PASSAGE TO READ =>
┌────────

2021-08-02
When you compile code such as:
#include <stddef.h>
#include <stdio.h>
int main(void)
{
size_t sz = 0;
printf("%lu\n", sz);
}
your compiler may or may not warn about the format string being
wrong. Depending on your system, there are chances your compiler wants
you to use a “%llu” format string instead, since there a
size_t
is a long long unsigned
. On your
off-the-shelf AMD64 Linux, it’s just a long unsigned
. Why
is that, and how can we workaround this?
The integral types of C are
char, short, int, long, long long,
as well as their unsigned variants, _Bool
,
void
(as long as I didn’t miss any). They have the
following format strings:
%hhd, %hd, %d, %ld, %lld
Everything else are typedefs (or non-integral types), that is, there exists some header with:
typedef off_t long
and another with
typedef size_t unsigned long
etc., for beauty’s sake. These typedefs aren’t part of the core
language of C, but, in some cases like size_t
part of the C
standard, encompassing the C standard library (with printf
,
fread
, …) as well. Other typedefs such as
off_t
aren’t part of C, but of the POSIX interface 1.
The C library function printf
recognizes additional
format strings for those types, such as
%zu (size_t), %p (void*), %s (char*), ...
However, the exact size of a size_t
(e.g.,
unsigned long
or unsigned long long
) is
unspecified. The standard instead simply demands that it shall be big
enough to hold the size of any memory object. Given different hardware
and operating systems, this may vary quite much. Why should a
size_t
be 64 bit on a small 16 bit CPU?

└────────

SUPPLIED DATA =>
┌────────

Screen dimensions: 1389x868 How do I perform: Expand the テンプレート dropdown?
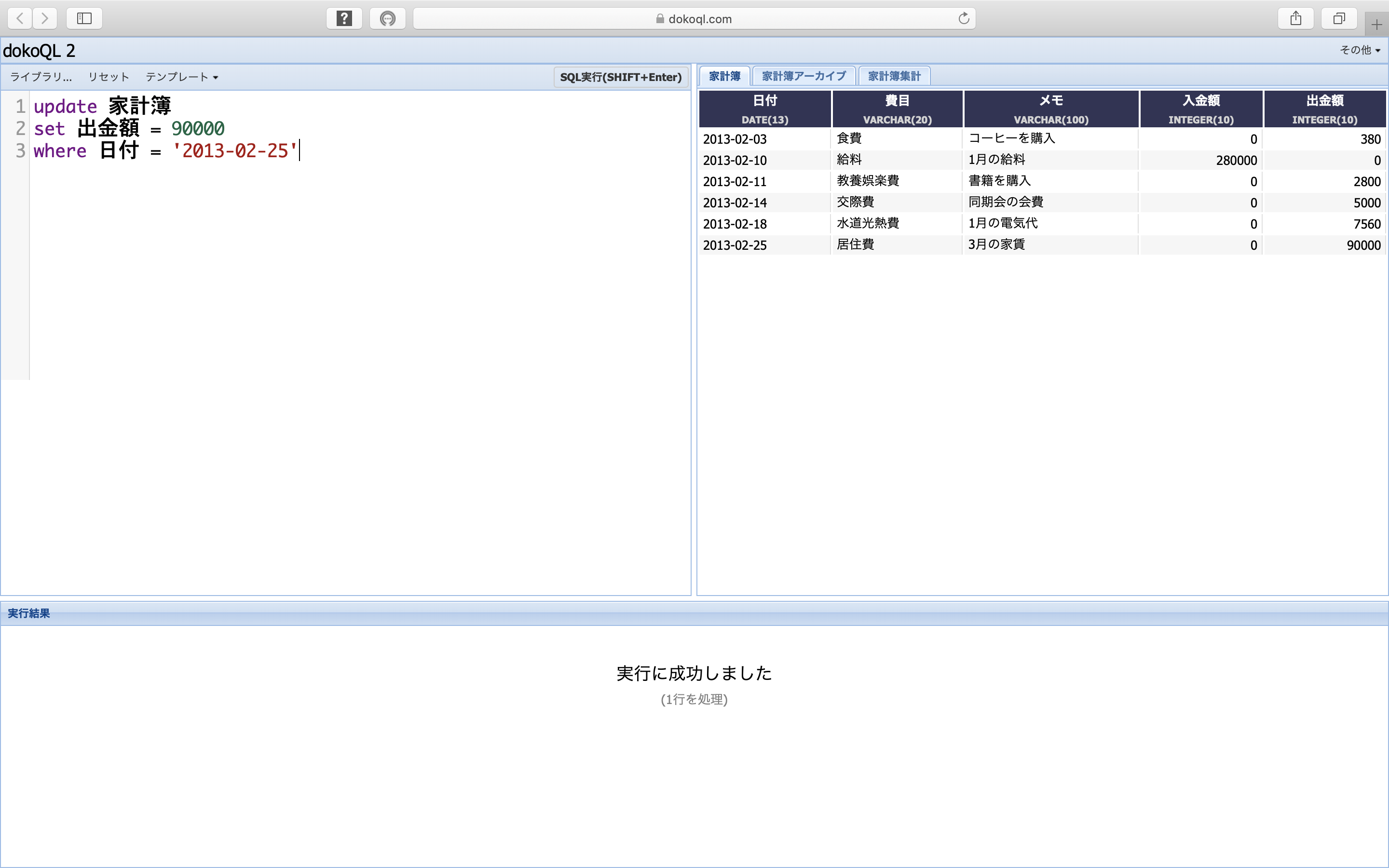coord(181,77)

└────────

WHAT THIS EXERCISE ASKS =>
a: In the text on printing size_t values in C, what does the C standard require of the size of a size_t?
b: From the text on printing size_t values in C, quote the part that opens with the words containing "However, the exact" and closes with "16 bit CPU?".

RESPONSES =>
a: It must be big enough to hold the size of any memory object.

b:
However, the exact size of a size_t
(e.g.,
unsigned long
or unsigned long long
) is
unspecified. The standard instead simply demands that it shall be big
enough to hold the size of any memory object. Given different hardware
and operating systems, this may vary quite much. Why should a
size_t
be 64 bit on a small 16 bit CPU?